There’s one other troubling aspect to this story. The same week Newsom announced the National Guard and CHP were headed to San Francisco, the legislature was busy defeating at least eight bills that would have enhanced penalties for fentanyl dealers and manufacturers. One of those bills, called “Alexandra’s Law” after a teenage girl who died by fentanyl poisoning, would have treated selling the drug similarly to a DUI. The first time a dealer is caught selling, they would have received a warning informing them that they are selling a potentially deadly poison. Once cited, if that individual subsequently sells a fatal dose to a customer, they can be tried and convicted for manslaughter. It would have targeted the right folks — manufacturers and dealers — and addressed the spiraling body count on the streets. And it went down.
So the same week the military are deployed to enforce drug laws the legislature defeated new drug laws aimed at the exact drug the military is there to help interdict. What’s going on? If the law doesn’t keep pace with the rapidly-changing circumstances on the ground what difference are those National Guard and state troopers going to make?

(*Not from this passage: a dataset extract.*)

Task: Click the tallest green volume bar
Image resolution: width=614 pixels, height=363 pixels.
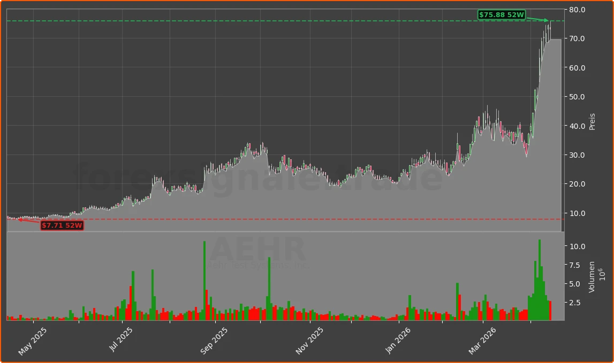Action: [540, 278]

A week after Newsom’s announcement, President Biden deployed 1,500 Guard troops to assist with border enforcement. An unidentified U.S. official told CNN, “These 1,500 military personnel will fill critical capability gaps, such as ground-based detection and monitoring, data entry, and warehouse support, until CBP can address these needs through contracted support. They will not be doing any law enforcement work.”
Sound familiar?
A final irony. I was attending UC Hastings law school in San Francisco while Newsom was mayor. Hastings is located in the city’s Tenderloin District, long known as its Skid Row. It was in the Tenderloin in the early 2000s that I personally first encountered so may of the scenes that today are horrifying quotidian (recall the 2007 SF Magazine story): Public drug use and sales, public defecation and urination, people screaming at demons only they could see at all hours of the day and night, fights, death, general human misery. By the time he left office the city was well into its own death spiral, with the veneer of tech wealth barely covering the anarchy just beneath. Newsom himself was a sort of human anarchy in his term, sleeping with a teenager, showing up drunk in emergency rooms where police officers lay shot, declaring war on the cable cars, showing up drunk pretty much everywhere (he later checked himself into rehab and by all accounts no longer drinks heavily).
San Francisco declined on his watch as mayor, and California is declining precipitously on his watch as governor. Now, Newsom is sending federal troops into the city, starting in the Tenderloin where it all began 20 years ago.
It is for us Californians to wonder, then, is his deployment of the National Guard and CHP to beleaguered San Francisco a considered, strategic move — or another cry for help?